容疑者は保護司。「17歳の少女にわいせつな行為をしたとして、川崎区検は7日、児童買春・ポルノ禁止法違反の罪で、横浜市神奈川区の保護司の男性(75)を略式起訴」。「起訴状によると、保護司は昨年1月15日、同市都筑区のホテルで、無職少女に1万円を渡し、わいせつな行為をした」のだとか。ちなみに、「被害に遭った少女は、保護司が指導していた少年の交際相手の友人」であった。

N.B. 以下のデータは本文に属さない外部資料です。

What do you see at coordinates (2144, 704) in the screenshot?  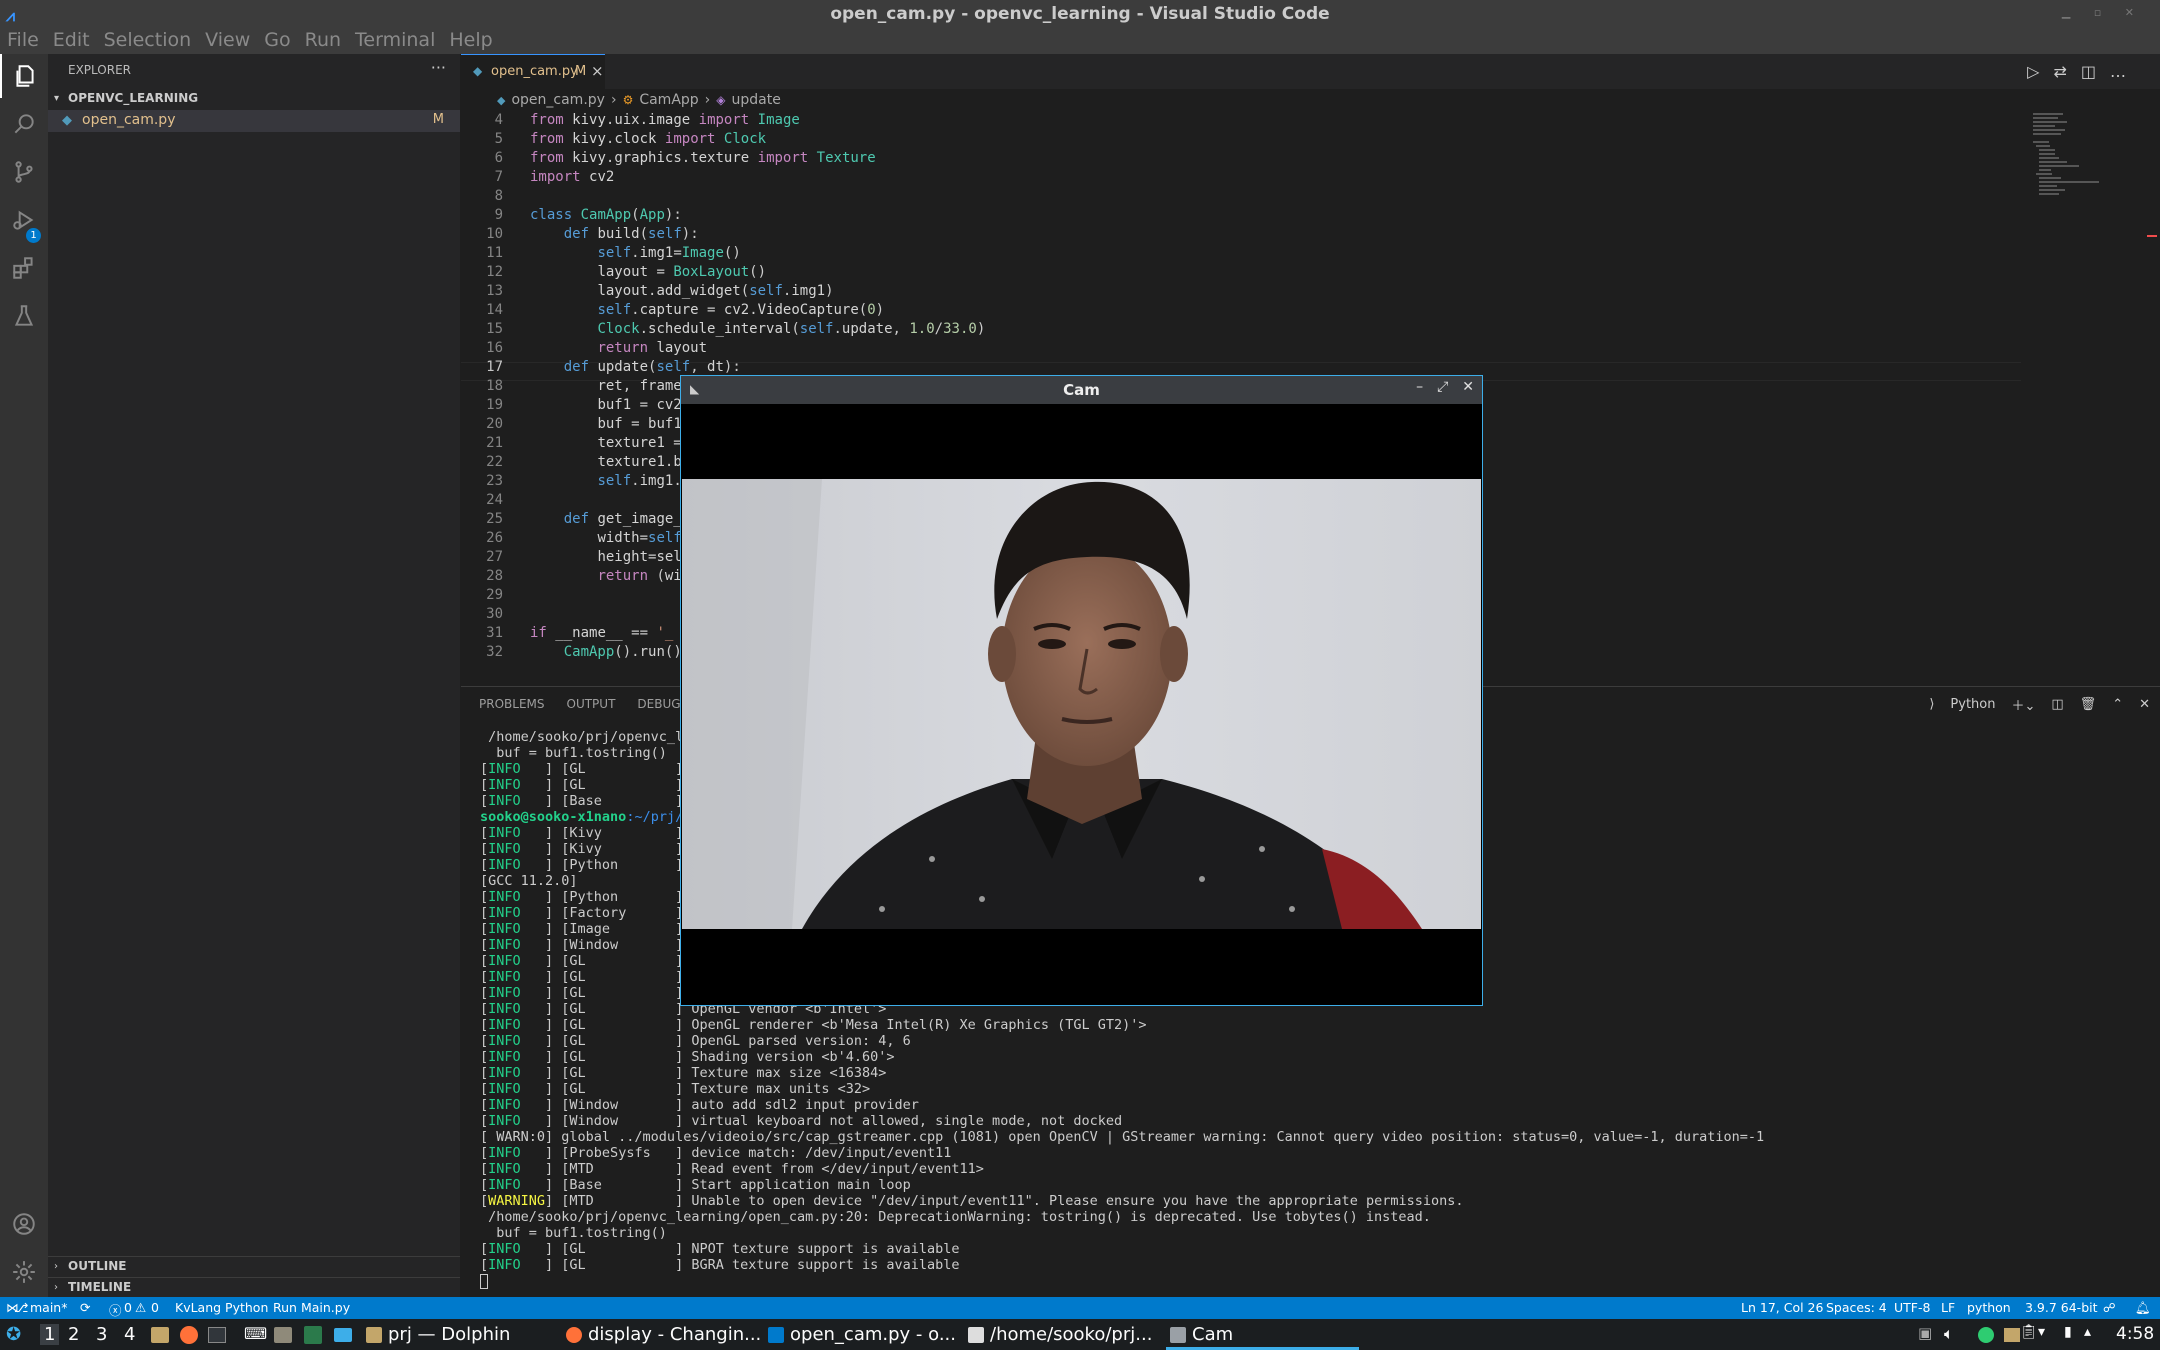 I see `close-panel-icon: ✕` at bounding box center [2144, 704].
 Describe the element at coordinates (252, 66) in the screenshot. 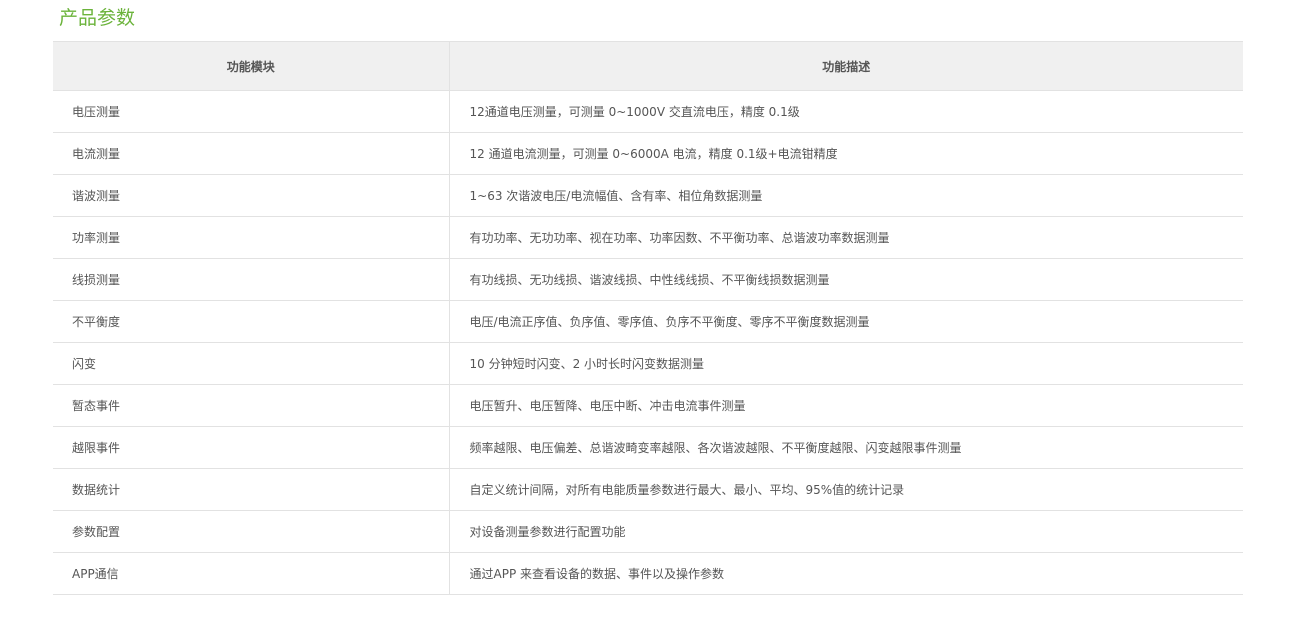

I see `header-module: 功能模块` at that location.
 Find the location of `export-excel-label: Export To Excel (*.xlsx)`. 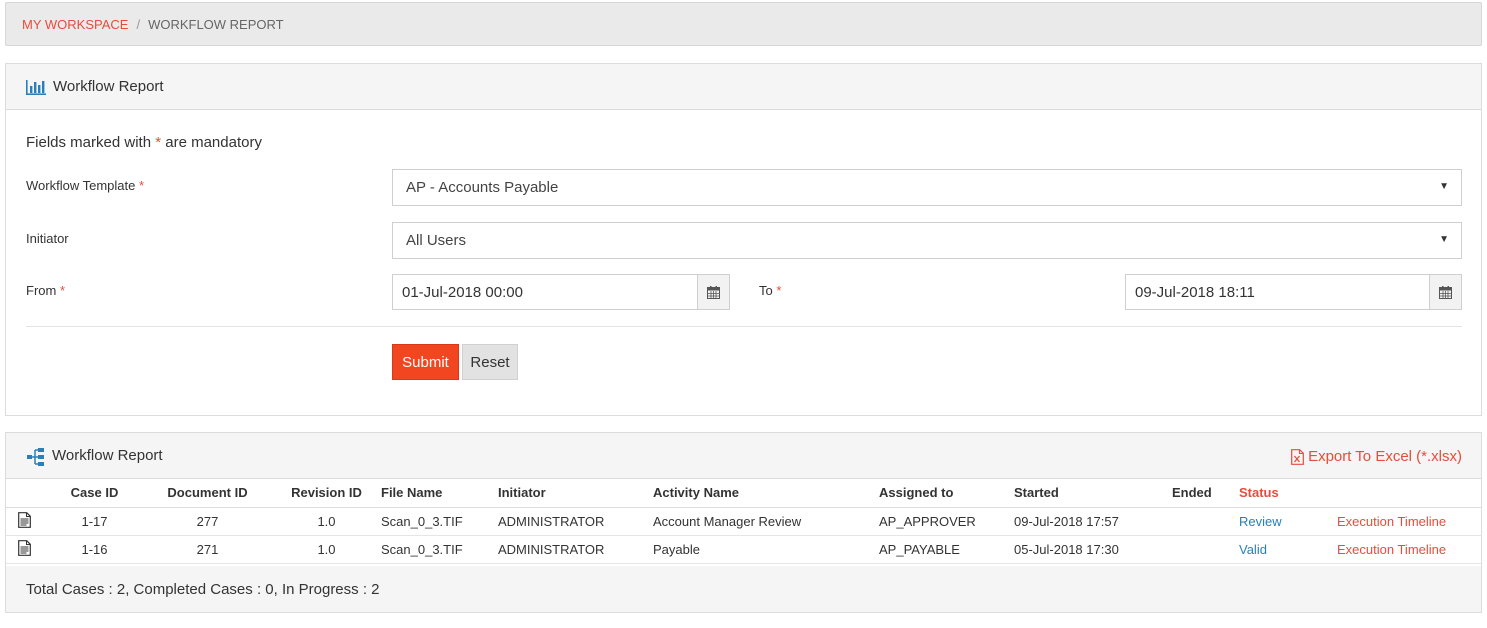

「わいせつ誘拐容疑で再逮捕 静岡県警など共同捜査班」。5月7日の静岡新聞。容疑者は無職の男。「県東部で頻発していたわいせつ誘拐事件で、静岡、神奈川、長野、山梨、群馬の5県警共同捜査班は7日、わいせつ誘拐、監禁、強制わいせつの疑いで、伊豆市生まれ、住所不定、無職の男(56)=わいせつ誘拐、強制わいせつ罪などで起訴=を再逮捕した。同容疑での逮捕は3度目」。「逮捕容疑は今年2月初旬の朝、御殿場市内の路上を歩行中の10代の少女をだまして車に乗せて誘拐し、車内でわいせつ行為をして約1時間半の間、車内に監禁した疑い」だという

「強制わいせつ未遂容疑 高2男子を逮捕 神戸」。5月7日の神戸新聞。容疑者は高校男子。「有馬署などは7日、強制わいせつ未遂の疑いで、神戸市北区内の高校2年の男子生徒(17)を逮捕した。「逮捕容疑は3月17日午前0時半ごろ、同市北区のマンション敷地内で、女性会社員(25)に後ろから抱き付き、わいせつな行為をしようとした疑い」

「盗撮の疑いで福祉職員の男逮捕/横浜」。5月6日の神奈川新聞。容疑者は福祉施設職員である。「都筑署は5日、県迷惑防止条例違反(盗撮)の疑いで、東京都大田区羽田2丁目、福祉施設職員の男(29)を現行犯逮捕」。男は、「同日午後9時40分ごろ、横浜市都筑区の市営地下鉄センター北駅構内の上りエスカレーターで、川崎市高津区に住む県立高校2年の女子生徒(16)のスカート内をカメラ機能付き携帯電話で撮影した」としている。